start EXTRACTED MATERIAL

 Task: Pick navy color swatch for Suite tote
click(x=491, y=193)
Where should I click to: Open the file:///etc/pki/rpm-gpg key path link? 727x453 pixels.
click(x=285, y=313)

end EXTRACTED MATERIAL
start EXTRACTED MATERIAL

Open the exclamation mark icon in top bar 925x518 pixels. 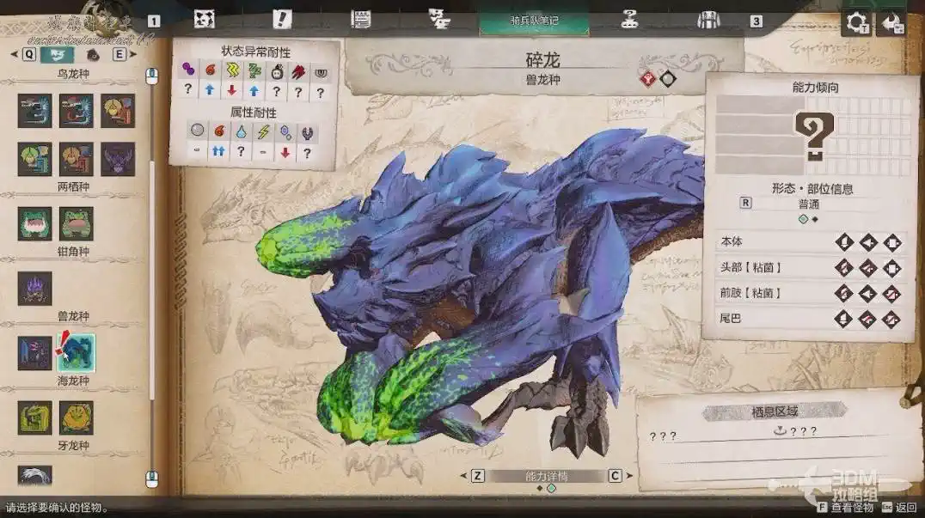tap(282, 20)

end EXTRACTED MATERIAL
start EXTRACTED MATERIAL

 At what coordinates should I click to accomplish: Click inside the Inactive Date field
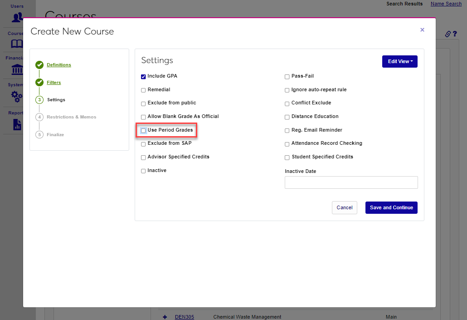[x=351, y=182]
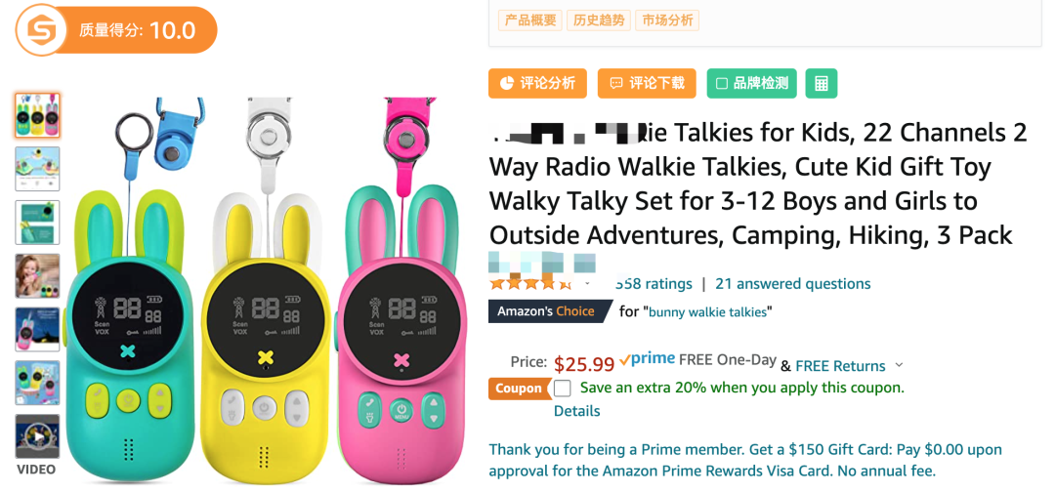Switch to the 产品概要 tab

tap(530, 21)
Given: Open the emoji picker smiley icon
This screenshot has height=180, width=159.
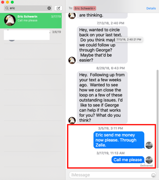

end EXTRACTED MATERIAL

TASK REQUIREMENTS → Copy out the lines from the one containing "Task: Pick navy color swatch for Suite tote" through the one containing "click(x=285, y=313)", including both of those lines.

ANSWER TO THE TASK →
 Task: Pick navy color swatch for Suite tote
click(x=491, y=193)
Where should I click to: Open the file:///etc/pki/rpm-gpg key path link? 727x453 pixels.
click(x=285, y=313)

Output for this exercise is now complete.